Much of America is preparing for the 13th anniversary of the 9/11 terrorist attacks with hundreds of prayer rallies and memorial services planned for this week.
Cities across the nation are planning prayer services for Thursday, Sept. 11 in remembrance of the attacks on the World Trade Center and the Pentagon on that same day in 2001. In Greenville, South Carolina, concerned Christians will join together at the Peace Center plaza for a prayer rally that will focus on American families, the world and the future, according to organizers. The rally will be held from noon to 1:30 p.m. and is nondenominational and nonpartisan, reported GreenvilleOnline.
Moreover, a candlelight prayer service in observance of Sept. 11, 2001 will be hosted by the Knights of Columbus at Sacred Heart Church in Klamath Falls, Oregon on Thursday at 6:30 p.m. Other cities planning memorial services include Galveston, Texas; Burlington, New Jersey; and Staten Island, New York, among countless others. Check your local newspaper listing for more services near you. Habitat for Humanity is also using the anniversary of the 9/11 attacks as a day to build interfaith understanding as Jews, Muslims and Christians have committed to an Interfaith Journey that begins this Thursday in Oshkosh, Wisconsin.

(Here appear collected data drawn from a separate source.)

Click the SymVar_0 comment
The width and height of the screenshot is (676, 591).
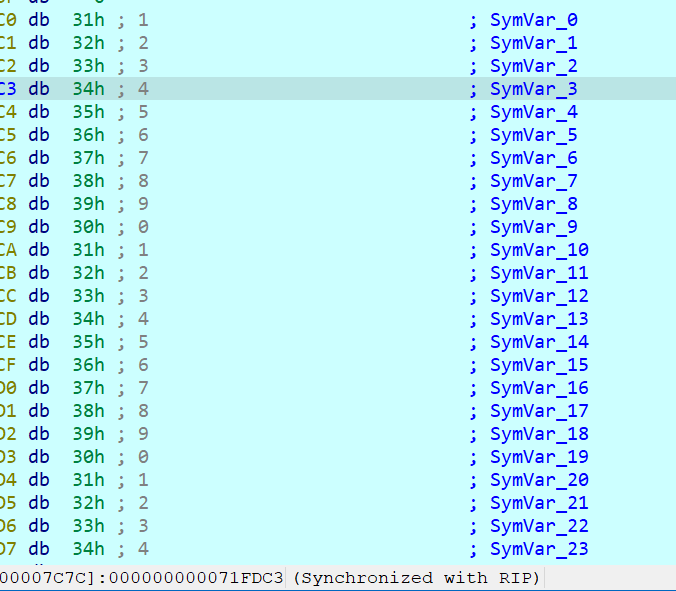coord(533,20)
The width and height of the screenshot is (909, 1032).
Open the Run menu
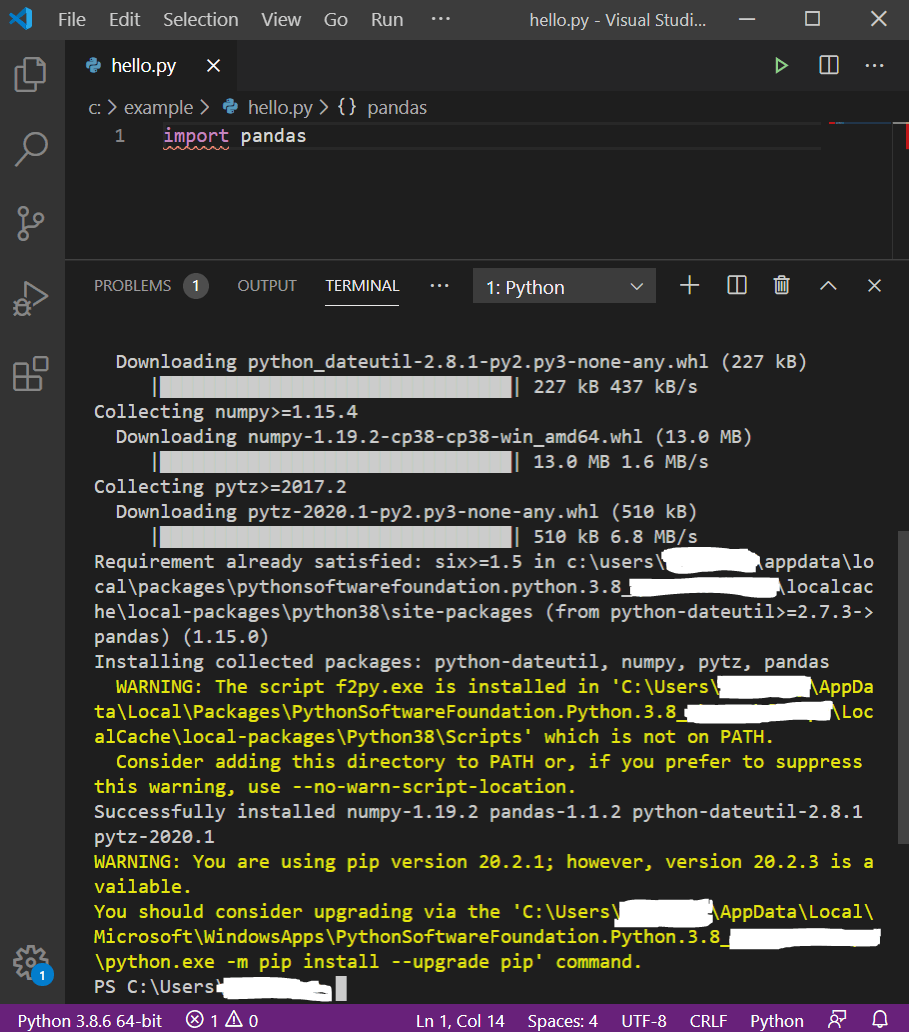386,18
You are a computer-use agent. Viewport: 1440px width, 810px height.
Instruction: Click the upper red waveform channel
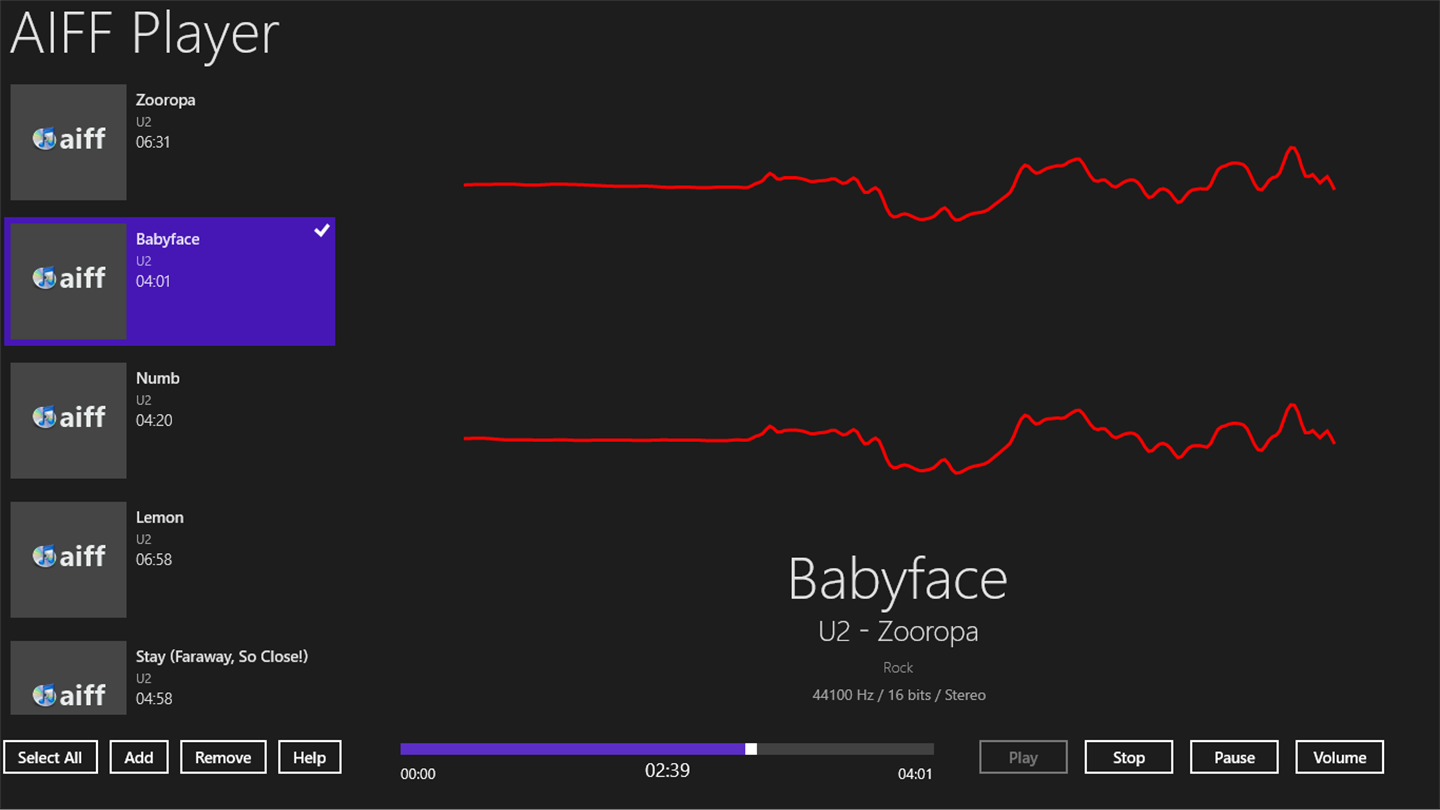899,184
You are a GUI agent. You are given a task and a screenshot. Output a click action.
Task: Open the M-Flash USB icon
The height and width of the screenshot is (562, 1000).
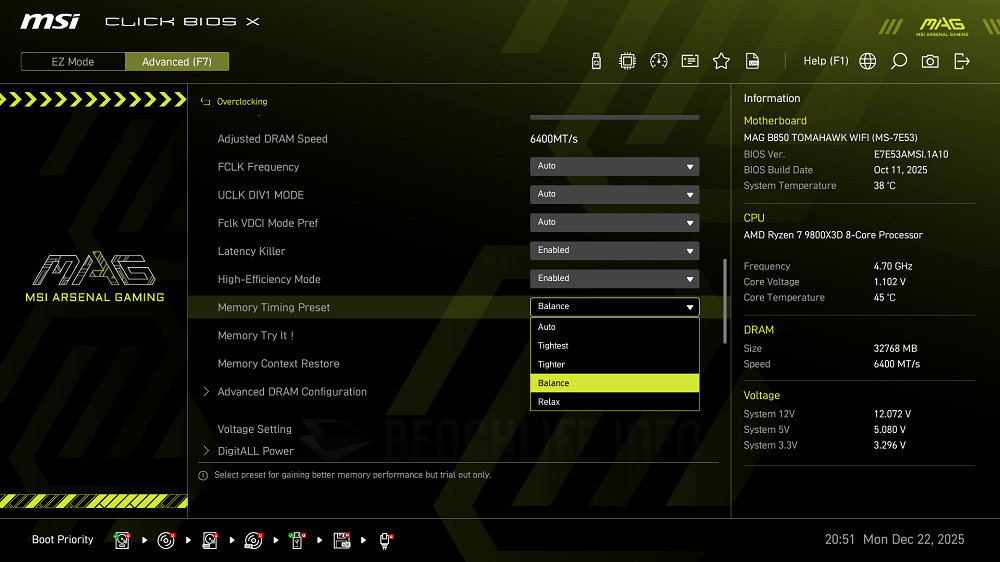pyautogui.click(x=597, y=61)
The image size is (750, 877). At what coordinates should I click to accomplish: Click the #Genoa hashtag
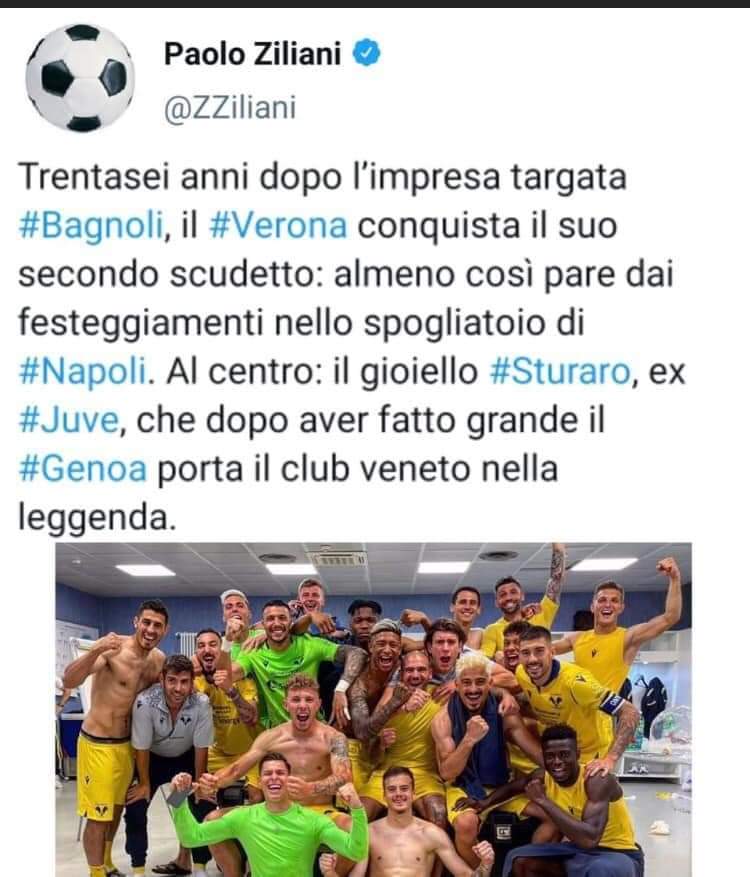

President Barack Obama will be joining those remembering the events from Sept. 11, 2001 this week. First, the Commander in Chief meets Tuesday with the bipartisan congressional leadership about his strategy regarding the Islamic State, which has taken areas of land in Iraq and Syria in an attempt to establish a caliphate that presents possible threats to the U.S. Then, one day before the 13th anniversary of the terrorist attacks on the World Trade Center and Pentagon on Wednesday, Obama is scheduled to address Americans on his strategy regarding the Islamic State. The following day, the president as well as First Lady Michelle Obama will lead a moment of silence commemorating 9/11 on the South Lawn at the White House. Later that day, the Obamas will attend the annual September 11th Observance Ceremony at the Pentagon Memorial.
Meanwhile, family members of September 11 victims are not only honoring their late loved ones, but they are also taking a stand against religious intolerance. A new bus ad campaign sponsored by September 11th Families for Peaceful Tomorrows is intended to promote interfaith unity. The ad reads, "Islamophobia is not pretty. Let's build Bridges, not walls. Hate hurts, hope heals."
Peaceful Tomorrows Project Director Terry Greene, who lost a brother on United Flight 93 on Sept. 11, 2001, explained more about the organization while speaking to the Huffington Post.
"We wanted to make a clear statement that our 9/11 family members do not want to promote fear and hatred in our names," Greene said. "We believe that unity and interfaith tolerance are the path forward to a more peaceful tomorrow."